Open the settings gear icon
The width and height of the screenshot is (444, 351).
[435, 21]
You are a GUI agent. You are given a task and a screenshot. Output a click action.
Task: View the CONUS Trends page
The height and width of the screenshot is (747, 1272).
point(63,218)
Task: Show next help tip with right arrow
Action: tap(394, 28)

━━━━━━

Activity> Please output only the lines from the one holding "The height and" to the end of the records, first and last included, exactly as they appear.

Written reply>
The height and width of the screenshot is (747, 1272).
point(63,218)
Task: Show next help tip with right arrow
Action: tap(394, 28)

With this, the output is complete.